Porém, senhores, meu castigo não poderia ser assim, tão simples. Passei a catraca e logo sentei no banco que fica de frente para o cobrador e no assento da janela. A minha frente havia um cofre que fica abaixo da cadeira do cobrador e eles escrevem com tinta branca - deve ser aquele corretivo - a seguinte frase: "É favor não por os pé", desculpe, mas não desta vez. Meti os dois pés ali. E o esquerdo que foi pisado eu fiquei olhando com dó e pela janela observei a velha andando toda torta Praça da Sé adentro.


No assento junto ao corredor deixei o livro, todo amassado. Limpei o suor da testa com as duas mãos e tentei me abanar – de um jeito bem tosco, daquela forma idiota, tipo se abanar com a mão e com os dedos abertos, não produziria uma única brisa nem em um bilhão de anos –, ou seja, nada adiantou. As pessoas não paravam de entrar no ônibus e ele permaneceria ali parado até entrar mais pessoas do que oxigênio. Travei uma batalha para continuar consciente, por um instante me senti sufocado pela idéia de ver tantas pessoas entrarem no ônibus, mas foi só por um momento. Logo percebi que esqueci o livro no assento e num reflexo de bondade, meu braço involuntariamente tirou o livro do assento. No mesmo minuto a catraca estava sendo sacudida por uma imensa mulher, e ela viu quando o livrou desocupou o banco, na hora o paquiderme pensou que eu estava sendo gentil e... oh não... please, não era a intenção, não quero ser bom... não.... NÃÃÃÃÃÃÃÃO - Cabum! Ela sentou-se ali, ao meu lado. Não exatamente sentou-se, mas precisamente se jogou no banco. Meia bunda e uma perna inteira certamente ficaram para fora do banco ocupando boa parte do corredor. Ainda, ela teve a manha de se acomodar melhor. Chacoalhava toda aquela massa mole contra meu corpo e ainda me acertou algumas vezes com uma bolsa preta que tinha o nome de um curso bordado em branco bem no meio da bolsa.

☆ ☆ ☆

▶ _Objetivo do exercício_
Extraia o trecho acima sobre a viagem de ônibus e reproduza-o por inteiro, sem nenhuma alteração.

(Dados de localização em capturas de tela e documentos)
☆ ☆ ☆

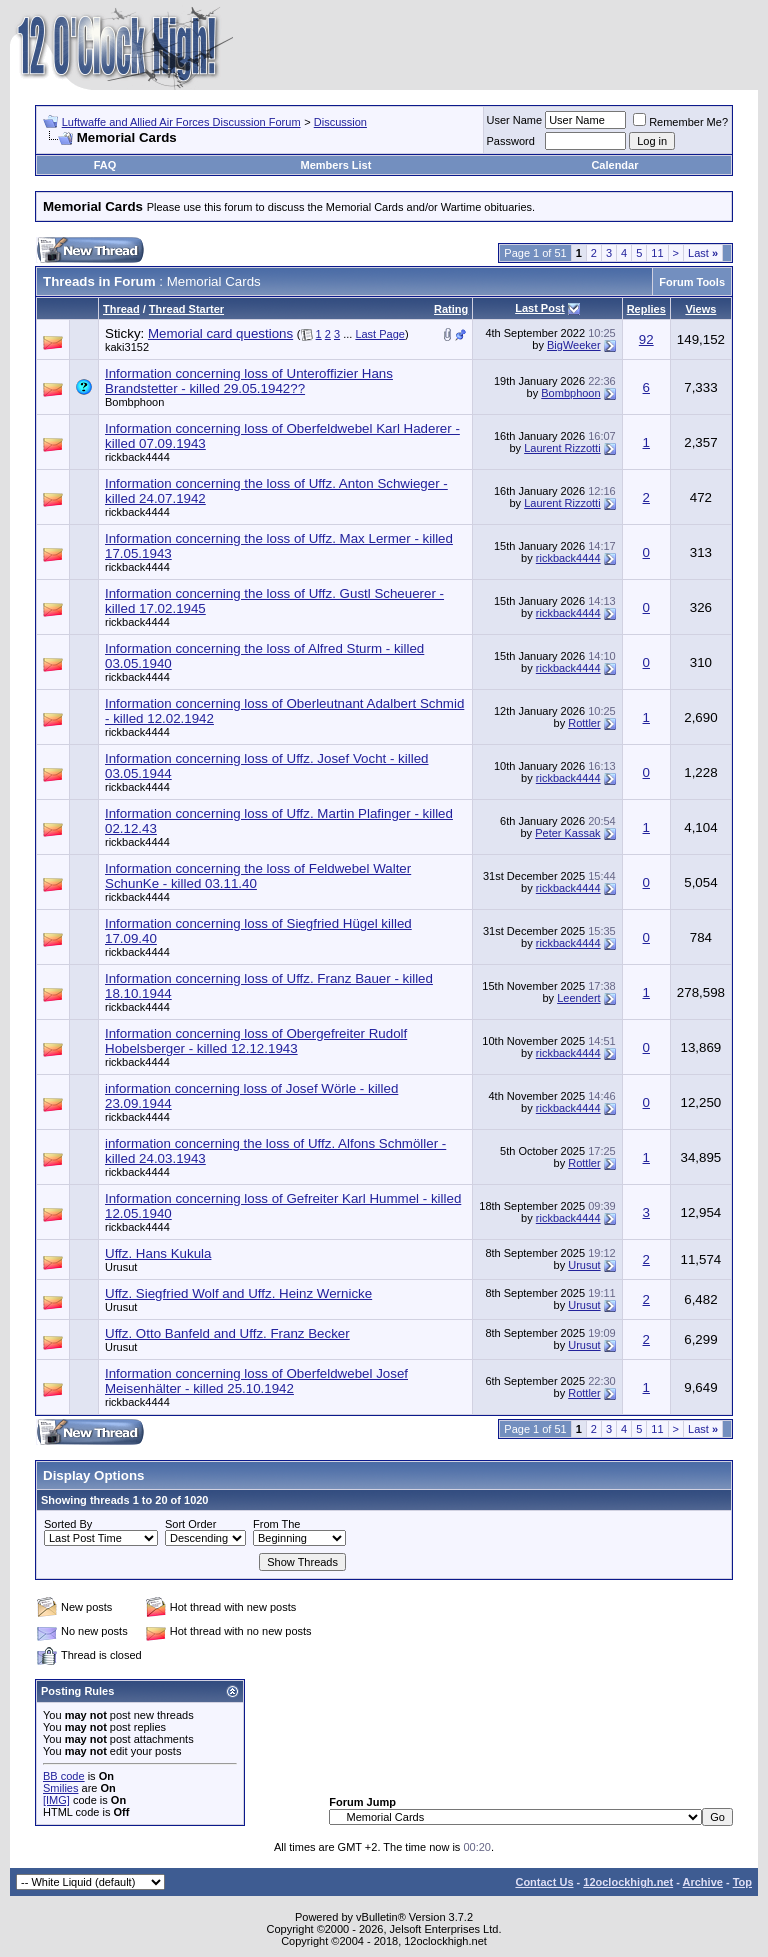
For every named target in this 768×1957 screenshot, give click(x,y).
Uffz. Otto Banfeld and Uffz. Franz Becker (227, 1333)
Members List (335, 165)
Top (742, 1882)
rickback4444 (137, 457)
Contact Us (544, 1882)
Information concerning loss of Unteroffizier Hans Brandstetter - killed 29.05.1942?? (249, 381)
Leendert (578, 998)
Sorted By (68, 1524)
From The (276, 1524)
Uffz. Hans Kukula (158, 1253)
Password (511, 141)
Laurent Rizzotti (562, 448)
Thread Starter (186, 309)
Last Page (380, 334)
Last (703, 253)
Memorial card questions (220, 333)
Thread (121, 309)
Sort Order (190, 1524)
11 (657, 253)
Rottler (584, 723)
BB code (64, 1776)
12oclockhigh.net (628, 1882)
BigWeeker (574, 345)
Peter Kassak (567, 833)
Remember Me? (680, 122)
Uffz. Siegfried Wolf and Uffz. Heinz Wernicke (238, 1293)
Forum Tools (692, 282)
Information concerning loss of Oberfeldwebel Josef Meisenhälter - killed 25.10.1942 (256, 1381)
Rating (451, 309)
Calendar (614, 165)
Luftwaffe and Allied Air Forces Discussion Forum (181, 122)
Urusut (121, 1267)
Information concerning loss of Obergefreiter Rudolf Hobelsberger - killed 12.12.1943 (256, 1041)
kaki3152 (127, 347)
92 (646, 339)
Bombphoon (134, 402)
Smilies (60, 1788)
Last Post (540, 308)
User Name (515, 120)
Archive (703, 1882)
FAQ (105, 165)
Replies (646, 309)
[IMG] (56, 1800)
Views (700, 309)
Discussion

☆ ☆ ☆

▶ _Solução do exercício_
Porém, senhores, meu castigo não poderia ser assim, tão simples. Passei a catraca e logo sentei no banco que fica de frente para o cobrador e no assento da janela. A minha frente havia um cofre que fica abaixo da cadeira do cobrador e eles escrevem com tinta branca - deve ser aquele corretivo - a seguinte frase: "É favor não por os pé", desculpe, mas não desta vez. Meti os dois pés ali. E o esquerdo que foi pisado eu fiquei olhando com dó e pela janela observei a velha andando toda torta Praça da Sé adentro.


No assento junto ao corredor deixei o livro, todo amassado. Limpei o suor da testa com as duas mãos e tentei me abanar – de um jeito bem tosco, daquela forma idiota, tipo se abanar com a mão e com os dedos abertos, não produziria uma única brisa nem em um bilhão de anos –, ou seja, nada adiantou. As pessoas não paravam de entrar no ônibus e ele permaneceria ali parado até entrar mais pessoas do que oxigênio. Travei uma batalha para continuar consciente, por um instante me senti sufocado pela idéia de ver tantas pessoas entrarem no ônibus, mas foi só por um momento. Logo percebi que esqueci o livro no assento e num reflexo de bondade, meu braço involuntariamente tirou o livro do assento. No mesmo minuto a catraca estava sendo sacudida por uma imensa mulher, e ela viu quando o livrou desocupou o banco, na hora o paquiderme pensou que eu estava sendo gentil e... oh não... please, não era a intenção, não quero ser bom... não.... NÃÃÃÃÃÃÃÃO - Cabum! Ela sentou-se ali, ao meu lado. Não exatamente sentou-se, mas precisamente se jogou no banco. Meia bunda e uma perna inteira certamente ficaram para fora do banco ocupando boa parte do corredor. Ainda, ela teve a manha de se acomodar melhor. Chacoalhava toda aquela massa mole contra meu corpo e ainda me acertou algumas vezes com uma bolsa preta que tinha o nome de um curso bordado em branco bem no meio da bolsa.